For OEMs, whether they make planes, trains or automobiles, it means that there is money to be made in the aftermarket side of the business. Easy, right? One would think so. However, Carlisle & Company (an independent research and consulting firm) estimates that OEMs usually control only about 40% of the service parts business. The other 60% is controlled by competitors who sell common parts, those components that are not engineered exclusively by the OEM.
Customer satisfaction with service information and parts data is one of the factors that drives market share in the aftermarket. Each percentage increase in customer satisfaction with the OEM’s aftermarket support data equates to a percentage increase in market share for parts and service.
How can OEMs increase customer satisfaction? There are three ways:
1) Make sure customers (usually dealerships and distributors) have the latest service and parts information. If an OEM does not provide accurate, up-to-date support information, the customer will look elsewhere to buy the parts. Quite often, OEM catalogs don’t contain the latest information; either because they’ve outsourced their parts catalog development to a third party or their in-house catalog creation and update processes are too time consuming.
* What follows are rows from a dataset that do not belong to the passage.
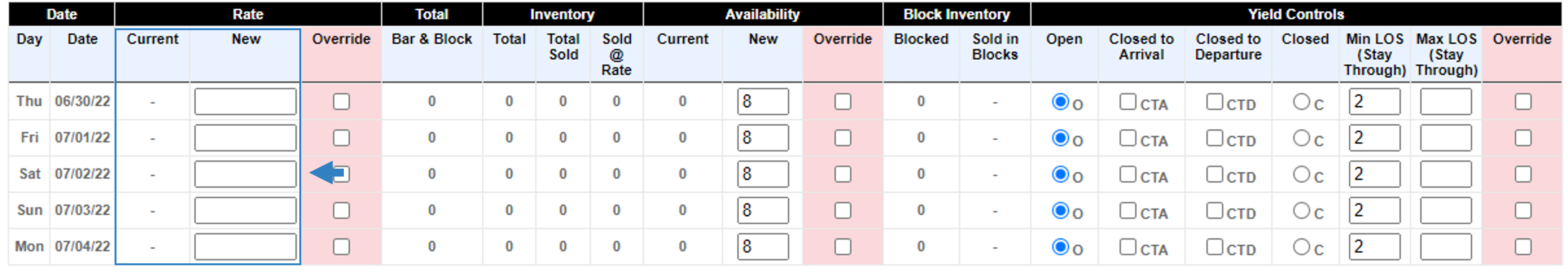
Task: Check Closed to Arrival for Mon 07/04/22
Action: click(x=1128, y=247)
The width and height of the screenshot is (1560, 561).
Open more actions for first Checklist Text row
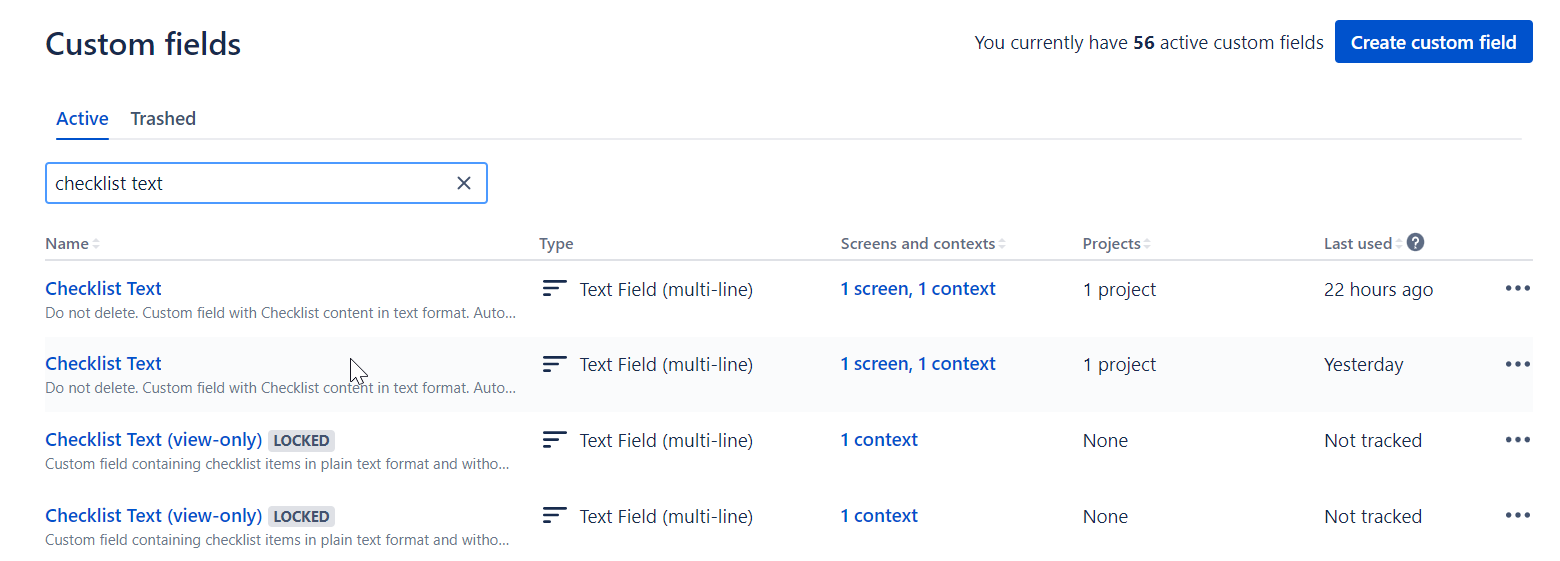point(1517,289)
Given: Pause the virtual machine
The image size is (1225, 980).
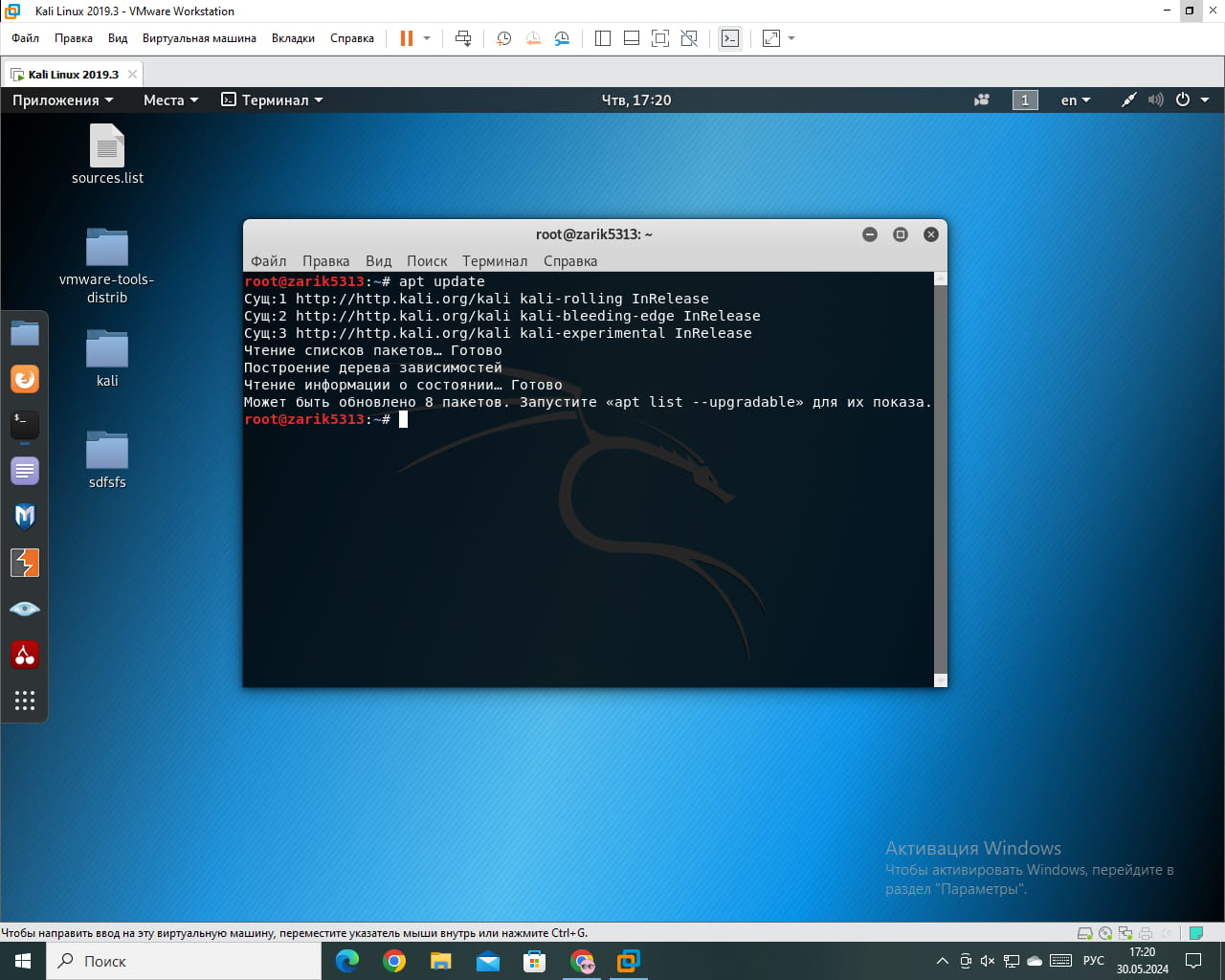Looking at the screenshot, I should click(x=407, y=38).
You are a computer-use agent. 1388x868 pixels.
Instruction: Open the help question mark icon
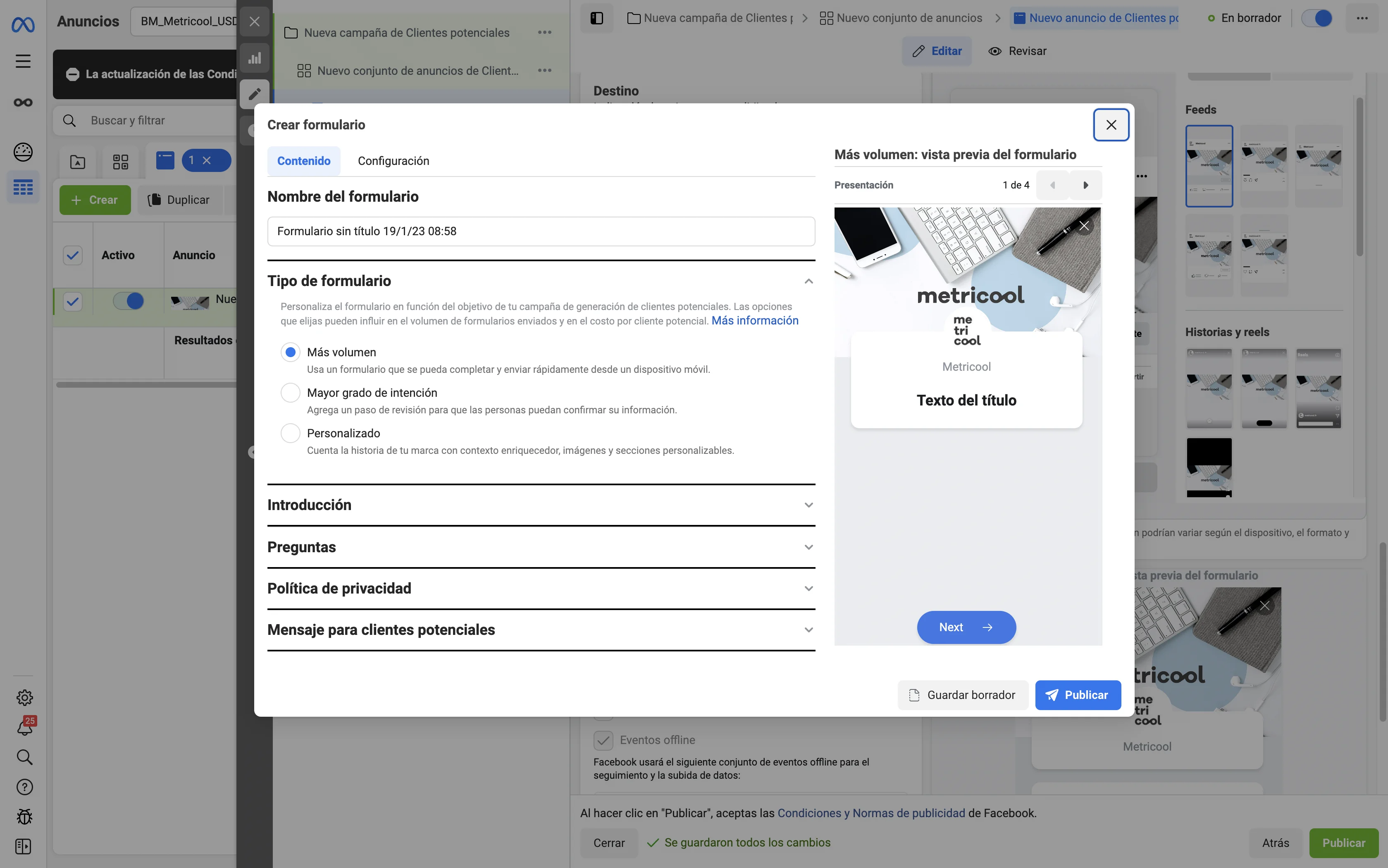pyautogui.click(x=25, y=787)
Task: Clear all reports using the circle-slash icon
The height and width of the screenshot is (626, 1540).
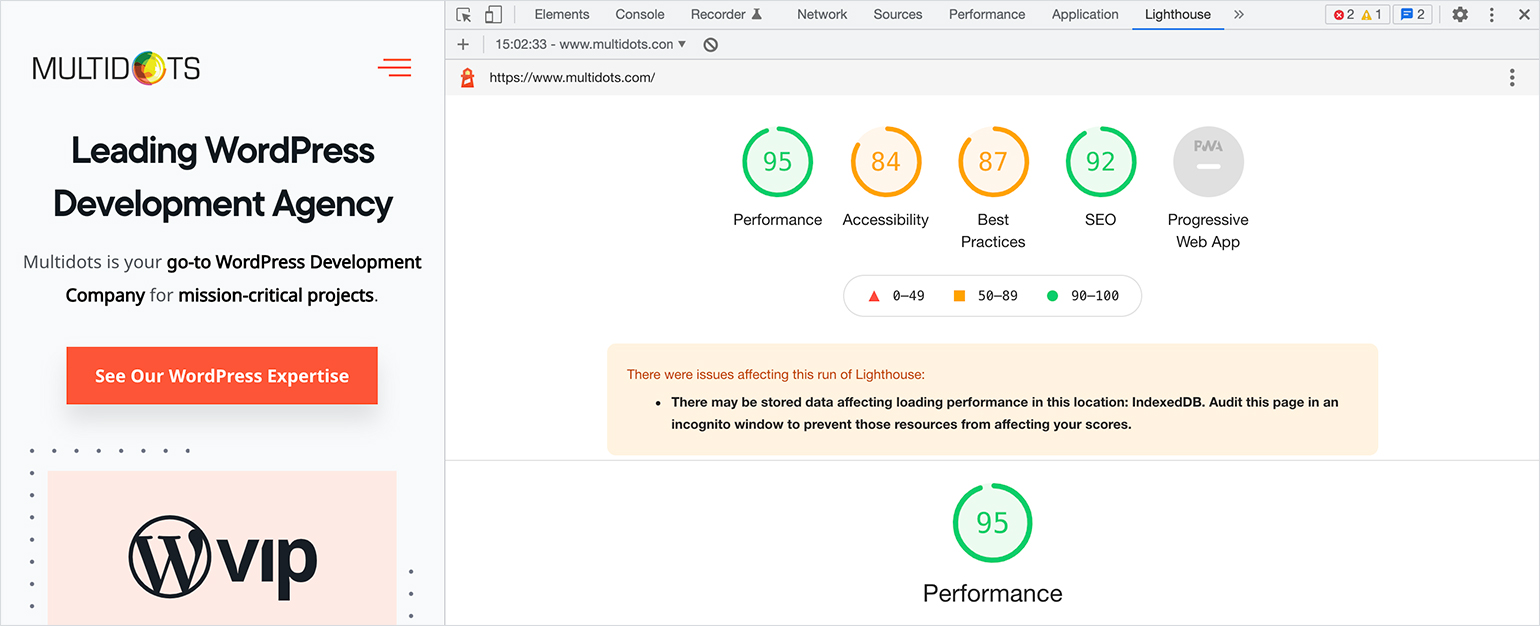Action: 710,44
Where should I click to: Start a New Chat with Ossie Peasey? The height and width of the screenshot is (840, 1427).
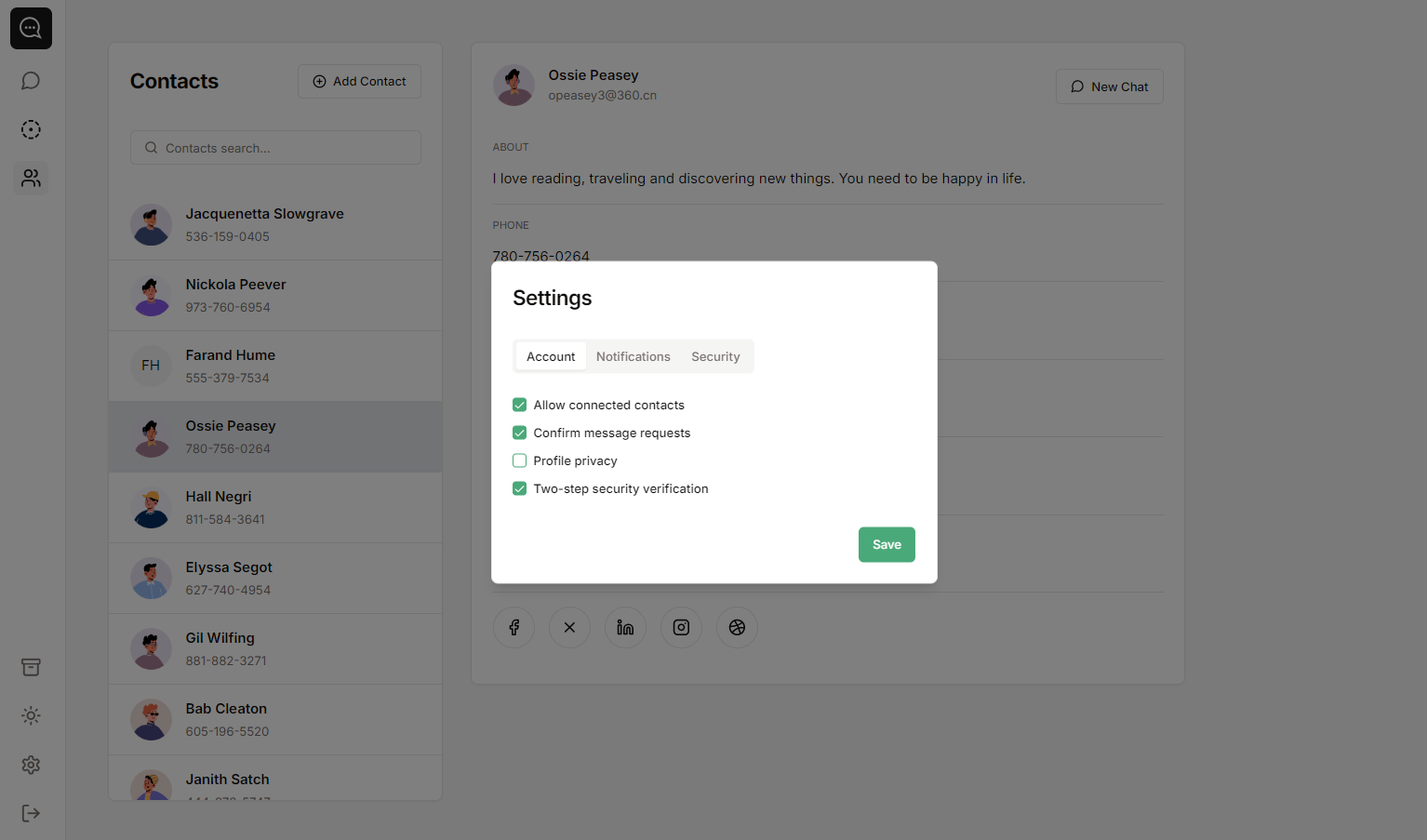[x=1109, y=86]
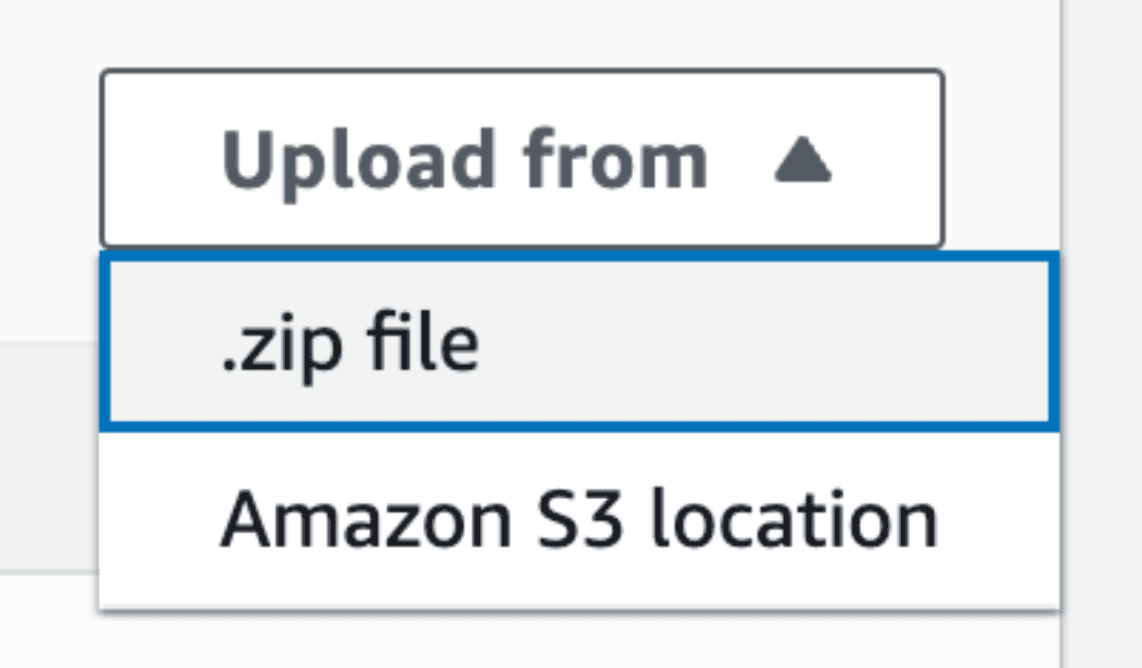The width and height of the screenshot is (1142, 668).
Task: Upload code from an Amazon S3 location
Action: tap(578, 519)
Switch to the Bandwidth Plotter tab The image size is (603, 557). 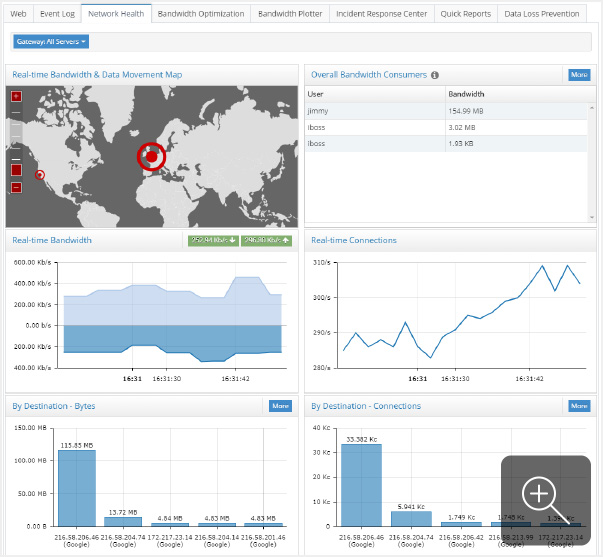290,14
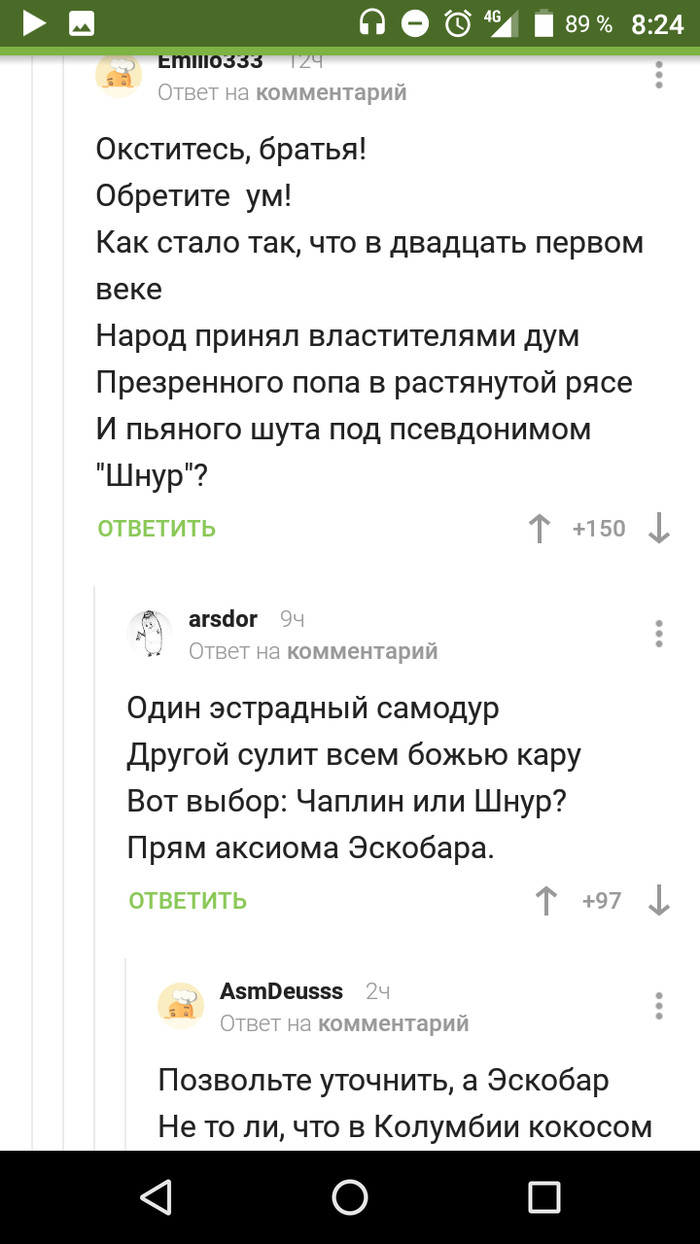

Either scenario results in the service and parts information being about 45 days out-of-date.
2) Make it easy for customers to find and order service parts. OEMs that provide a streamlined/automated approach to part identification and ordering capture more business because they are improving their customer’s business as well. This requires powerful searching and filtering tools to identify the right parts and procedures and an integrated, robust shopping cart. Also, customers must be guided to the proper part choices including: part supercession, installation kits and any special tools. This environment must integrate with back-end ERP and e-commerce systems, to streamline customer’s access to part purchasing, pricing and inventory data.
3) Provide a complete product, parts and service environment that incorporates all ancillary information such as technical specifications, troubleshooting, service bulletins, wiring diagrams and part lists, as well as pricing and availability. When customers have a one-stop-shop for all aftermarket information they have no reason to look elsewhere for help.
The bottom line is, to increase your aftermarket parts sales and market share, studies have shown that you have to increase customer satisfaction with your aftermarket parts and support data. Providing easy access to up-to-date parts and service information is the best place to start.